Another unique factor was both the Spinners and Jacqui and Bridie would draw their followers together once or twice a year for concerts at the Philharmonic Hall. These concerts were sometimes recorded so you can still hear the marvellous rapport between performers and audience and how well loved the performers were. It was something of a novelty to have folk at the Phil: apart from Buddy Holly in 1958, the Phil even didn’t touch pop or rock music until 1970.
The Philharmonic concerts would be advertised to Jacqui and Bridie’s folk club audiences and they would circulate posters and leaflets around the other clubs in area, perhaps making guest spots in the process. The Philharmonic concerts were much more structured than the folk nights: they could use lighting effects and they had set lists. Stan Francis recalls guesting with the Spinners: “I was on stage with them at the Phil and we all lined up at the end. I remember Hughie saying to us, ‘ Bow’, and I thought, ‘They’ve moved into show business now.’”
During 1965, when Jacqui and Bridie were the guest artists for the Leesiders at the Central Hotel in Birkenhead, Paul Simon came out of the audience for a floor spot. “He was very slick, which we certainly weren’t,”says Jacqui, “and he was a marvellous guitarist and I was very impressed.”
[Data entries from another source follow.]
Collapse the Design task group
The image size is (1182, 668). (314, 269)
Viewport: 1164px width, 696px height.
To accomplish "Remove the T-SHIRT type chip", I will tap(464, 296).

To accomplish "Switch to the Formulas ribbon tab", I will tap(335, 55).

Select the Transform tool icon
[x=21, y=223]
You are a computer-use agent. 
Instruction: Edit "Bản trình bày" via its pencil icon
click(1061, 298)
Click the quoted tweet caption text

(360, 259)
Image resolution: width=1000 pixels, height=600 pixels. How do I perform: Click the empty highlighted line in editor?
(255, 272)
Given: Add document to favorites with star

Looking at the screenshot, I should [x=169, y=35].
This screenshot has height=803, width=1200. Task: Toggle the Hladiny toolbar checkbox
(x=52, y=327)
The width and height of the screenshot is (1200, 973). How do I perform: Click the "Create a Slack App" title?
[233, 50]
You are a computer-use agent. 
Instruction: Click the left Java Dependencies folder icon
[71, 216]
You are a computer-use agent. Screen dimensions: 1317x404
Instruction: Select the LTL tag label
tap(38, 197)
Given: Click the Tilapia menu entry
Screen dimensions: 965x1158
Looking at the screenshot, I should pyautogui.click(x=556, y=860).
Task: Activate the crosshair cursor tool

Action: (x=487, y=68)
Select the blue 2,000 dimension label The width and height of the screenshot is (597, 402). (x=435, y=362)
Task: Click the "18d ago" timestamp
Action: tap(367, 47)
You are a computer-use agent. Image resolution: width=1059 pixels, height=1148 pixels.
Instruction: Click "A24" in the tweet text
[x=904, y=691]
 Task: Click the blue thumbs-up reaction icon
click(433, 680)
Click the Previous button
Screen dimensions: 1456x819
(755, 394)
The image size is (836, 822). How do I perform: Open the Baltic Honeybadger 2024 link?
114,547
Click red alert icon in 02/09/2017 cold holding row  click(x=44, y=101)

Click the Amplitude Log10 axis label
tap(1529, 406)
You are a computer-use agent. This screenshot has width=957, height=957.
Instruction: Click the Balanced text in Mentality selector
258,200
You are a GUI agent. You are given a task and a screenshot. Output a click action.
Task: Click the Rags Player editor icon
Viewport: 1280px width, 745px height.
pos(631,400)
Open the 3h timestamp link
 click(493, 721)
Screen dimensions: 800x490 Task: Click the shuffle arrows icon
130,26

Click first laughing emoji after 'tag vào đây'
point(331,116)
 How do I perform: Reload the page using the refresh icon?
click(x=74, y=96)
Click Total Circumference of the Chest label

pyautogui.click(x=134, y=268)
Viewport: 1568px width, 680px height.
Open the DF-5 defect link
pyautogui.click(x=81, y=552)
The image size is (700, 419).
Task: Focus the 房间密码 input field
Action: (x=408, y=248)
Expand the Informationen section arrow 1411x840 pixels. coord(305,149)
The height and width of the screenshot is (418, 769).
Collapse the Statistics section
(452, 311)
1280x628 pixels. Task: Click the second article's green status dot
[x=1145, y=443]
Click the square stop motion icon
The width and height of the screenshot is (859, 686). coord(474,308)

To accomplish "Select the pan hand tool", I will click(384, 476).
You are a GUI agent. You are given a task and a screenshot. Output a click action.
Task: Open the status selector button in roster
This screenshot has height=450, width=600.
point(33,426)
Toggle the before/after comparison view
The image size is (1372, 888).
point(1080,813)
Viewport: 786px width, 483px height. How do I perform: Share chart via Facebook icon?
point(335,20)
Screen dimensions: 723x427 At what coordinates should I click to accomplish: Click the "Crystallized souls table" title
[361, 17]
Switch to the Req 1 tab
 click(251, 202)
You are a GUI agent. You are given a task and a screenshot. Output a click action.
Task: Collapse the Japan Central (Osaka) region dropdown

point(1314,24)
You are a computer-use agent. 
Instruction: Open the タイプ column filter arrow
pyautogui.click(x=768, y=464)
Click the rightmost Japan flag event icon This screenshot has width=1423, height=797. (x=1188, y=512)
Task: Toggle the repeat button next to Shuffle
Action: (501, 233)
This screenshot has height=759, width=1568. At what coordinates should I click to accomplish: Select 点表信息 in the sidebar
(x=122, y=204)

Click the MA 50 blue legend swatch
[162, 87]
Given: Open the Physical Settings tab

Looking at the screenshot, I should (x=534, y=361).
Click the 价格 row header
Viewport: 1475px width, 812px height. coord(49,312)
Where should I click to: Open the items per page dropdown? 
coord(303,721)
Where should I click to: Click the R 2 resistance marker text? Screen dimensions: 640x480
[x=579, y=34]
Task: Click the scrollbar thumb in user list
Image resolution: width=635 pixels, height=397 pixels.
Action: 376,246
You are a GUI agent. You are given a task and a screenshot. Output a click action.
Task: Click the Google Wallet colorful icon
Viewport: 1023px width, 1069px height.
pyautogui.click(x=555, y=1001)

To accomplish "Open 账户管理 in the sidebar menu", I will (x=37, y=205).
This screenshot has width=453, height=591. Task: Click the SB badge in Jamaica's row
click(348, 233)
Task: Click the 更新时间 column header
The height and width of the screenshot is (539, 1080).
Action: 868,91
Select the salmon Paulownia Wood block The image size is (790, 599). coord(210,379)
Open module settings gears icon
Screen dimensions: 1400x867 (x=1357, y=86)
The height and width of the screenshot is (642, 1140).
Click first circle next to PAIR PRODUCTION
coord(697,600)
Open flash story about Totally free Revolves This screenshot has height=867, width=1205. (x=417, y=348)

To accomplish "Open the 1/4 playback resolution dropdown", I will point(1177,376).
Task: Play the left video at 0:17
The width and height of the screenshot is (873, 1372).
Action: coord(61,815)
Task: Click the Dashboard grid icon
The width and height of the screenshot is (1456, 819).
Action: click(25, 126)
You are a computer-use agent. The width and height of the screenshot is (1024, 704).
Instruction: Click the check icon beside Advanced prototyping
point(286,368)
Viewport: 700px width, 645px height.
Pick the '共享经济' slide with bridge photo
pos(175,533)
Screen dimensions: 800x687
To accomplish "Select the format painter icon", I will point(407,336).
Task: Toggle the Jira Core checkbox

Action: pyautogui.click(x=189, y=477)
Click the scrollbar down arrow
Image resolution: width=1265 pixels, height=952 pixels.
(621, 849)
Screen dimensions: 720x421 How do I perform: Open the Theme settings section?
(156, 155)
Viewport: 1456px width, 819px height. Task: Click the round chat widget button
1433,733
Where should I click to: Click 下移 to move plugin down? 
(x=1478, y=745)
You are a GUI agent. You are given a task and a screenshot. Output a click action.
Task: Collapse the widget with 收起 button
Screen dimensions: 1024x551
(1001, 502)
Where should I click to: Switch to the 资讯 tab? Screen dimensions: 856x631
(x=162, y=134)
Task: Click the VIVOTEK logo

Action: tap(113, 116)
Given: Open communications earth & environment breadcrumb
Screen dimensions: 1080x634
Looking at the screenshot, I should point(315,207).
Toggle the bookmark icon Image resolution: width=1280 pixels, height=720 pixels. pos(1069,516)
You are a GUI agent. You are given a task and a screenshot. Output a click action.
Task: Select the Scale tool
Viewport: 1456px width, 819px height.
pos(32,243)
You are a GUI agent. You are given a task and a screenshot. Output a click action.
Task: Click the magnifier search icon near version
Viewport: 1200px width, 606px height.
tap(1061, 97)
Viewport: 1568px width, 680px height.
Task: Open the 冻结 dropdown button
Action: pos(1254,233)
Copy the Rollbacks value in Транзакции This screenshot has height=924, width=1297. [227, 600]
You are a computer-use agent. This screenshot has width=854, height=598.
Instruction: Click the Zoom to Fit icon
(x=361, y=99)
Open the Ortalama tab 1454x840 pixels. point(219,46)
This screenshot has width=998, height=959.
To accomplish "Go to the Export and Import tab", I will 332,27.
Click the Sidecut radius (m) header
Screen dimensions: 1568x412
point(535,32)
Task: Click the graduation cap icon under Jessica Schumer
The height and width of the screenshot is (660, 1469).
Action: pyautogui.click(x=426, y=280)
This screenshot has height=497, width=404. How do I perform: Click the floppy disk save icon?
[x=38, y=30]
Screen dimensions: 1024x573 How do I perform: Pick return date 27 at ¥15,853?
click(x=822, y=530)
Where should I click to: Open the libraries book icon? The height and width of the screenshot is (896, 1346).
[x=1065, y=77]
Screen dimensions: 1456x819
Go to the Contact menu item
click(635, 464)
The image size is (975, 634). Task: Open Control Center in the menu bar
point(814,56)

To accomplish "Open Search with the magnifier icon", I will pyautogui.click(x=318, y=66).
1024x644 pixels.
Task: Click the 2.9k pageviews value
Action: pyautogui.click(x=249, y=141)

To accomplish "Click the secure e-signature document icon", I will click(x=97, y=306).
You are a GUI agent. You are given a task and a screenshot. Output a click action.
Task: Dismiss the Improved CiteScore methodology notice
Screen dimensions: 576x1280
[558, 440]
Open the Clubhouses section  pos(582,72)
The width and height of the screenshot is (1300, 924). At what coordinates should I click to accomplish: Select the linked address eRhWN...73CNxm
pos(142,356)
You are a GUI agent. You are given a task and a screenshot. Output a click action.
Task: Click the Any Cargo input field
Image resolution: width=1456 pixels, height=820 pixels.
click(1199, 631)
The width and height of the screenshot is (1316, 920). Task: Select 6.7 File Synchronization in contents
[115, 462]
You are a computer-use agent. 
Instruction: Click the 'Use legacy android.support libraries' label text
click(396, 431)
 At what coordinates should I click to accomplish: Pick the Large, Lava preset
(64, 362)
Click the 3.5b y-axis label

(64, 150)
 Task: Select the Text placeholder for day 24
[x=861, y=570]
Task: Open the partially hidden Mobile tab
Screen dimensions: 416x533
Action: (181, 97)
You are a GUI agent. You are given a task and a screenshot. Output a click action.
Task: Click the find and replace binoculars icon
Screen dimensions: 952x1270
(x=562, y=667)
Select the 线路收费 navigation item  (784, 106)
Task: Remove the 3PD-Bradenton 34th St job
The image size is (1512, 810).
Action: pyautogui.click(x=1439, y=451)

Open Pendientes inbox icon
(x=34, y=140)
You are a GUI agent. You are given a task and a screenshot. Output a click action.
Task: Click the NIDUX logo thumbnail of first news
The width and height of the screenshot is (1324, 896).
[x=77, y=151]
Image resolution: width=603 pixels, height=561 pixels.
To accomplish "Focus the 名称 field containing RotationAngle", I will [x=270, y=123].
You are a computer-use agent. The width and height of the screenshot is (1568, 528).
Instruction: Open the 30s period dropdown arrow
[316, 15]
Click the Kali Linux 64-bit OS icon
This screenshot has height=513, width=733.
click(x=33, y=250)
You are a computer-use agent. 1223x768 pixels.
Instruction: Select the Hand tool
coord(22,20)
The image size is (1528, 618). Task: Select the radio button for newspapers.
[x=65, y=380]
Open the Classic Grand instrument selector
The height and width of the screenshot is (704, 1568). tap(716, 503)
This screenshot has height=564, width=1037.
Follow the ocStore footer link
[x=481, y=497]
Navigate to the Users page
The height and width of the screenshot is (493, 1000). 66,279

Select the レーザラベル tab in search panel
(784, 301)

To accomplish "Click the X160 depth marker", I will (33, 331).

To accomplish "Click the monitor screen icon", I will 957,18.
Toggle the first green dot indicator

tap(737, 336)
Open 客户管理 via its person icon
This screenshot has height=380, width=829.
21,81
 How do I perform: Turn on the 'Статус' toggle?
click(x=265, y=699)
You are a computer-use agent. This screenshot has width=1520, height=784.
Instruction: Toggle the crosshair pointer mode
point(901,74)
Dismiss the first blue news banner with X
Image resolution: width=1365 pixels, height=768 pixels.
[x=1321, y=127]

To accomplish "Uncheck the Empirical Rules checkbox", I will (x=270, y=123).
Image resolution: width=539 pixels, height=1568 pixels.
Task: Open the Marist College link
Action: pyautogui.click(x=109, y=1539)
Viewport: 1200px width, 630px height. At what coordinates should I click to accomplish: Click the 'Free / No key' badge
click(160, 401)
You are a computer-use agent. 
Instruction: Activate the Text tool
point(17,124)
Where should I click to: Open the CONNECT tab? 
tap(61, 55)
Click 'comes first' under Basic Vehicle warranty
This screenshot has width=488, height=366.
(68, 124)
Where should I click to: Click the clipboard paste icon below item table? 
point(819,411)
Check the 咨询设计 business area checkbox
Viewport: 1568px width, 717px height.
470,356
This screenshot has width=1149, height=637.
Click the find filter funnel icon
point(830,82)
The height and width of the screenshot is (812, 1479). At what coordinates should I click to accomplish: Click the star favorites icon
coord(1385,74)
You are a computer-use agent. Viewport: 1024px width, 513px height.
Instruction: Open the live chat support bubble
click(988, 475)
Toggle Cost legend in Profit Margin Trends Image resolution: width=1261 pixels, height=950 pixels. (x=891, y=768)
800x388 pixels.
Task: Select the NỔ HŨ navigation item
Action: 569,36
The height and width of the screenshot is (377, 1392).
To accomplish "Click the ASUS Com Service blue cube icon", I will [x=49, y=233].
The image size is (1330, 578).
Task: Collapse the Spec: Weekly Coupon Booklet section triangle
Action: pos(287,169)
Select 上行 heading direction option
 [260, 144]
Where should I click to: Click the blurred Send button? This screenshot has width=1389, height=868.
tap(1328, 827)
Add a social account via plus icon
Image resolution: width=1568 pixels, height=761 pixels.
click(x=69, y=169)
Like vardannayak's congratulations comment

Jacqui and Bridie were constantly recording. In 1964, they released their first single, ‘Roving Jack’, a song which mentioned 22 Liverpool streets. After that they made several albums for different labels. They recorded for Major Minor, which had the same owner as Radio Caroline, so they were assured of pirate airplay from the North Sea. They appeared on national TV and radio shows such as Country Meets Folk, often with Liverpool’s Paul Brady and Hank Walters representing country.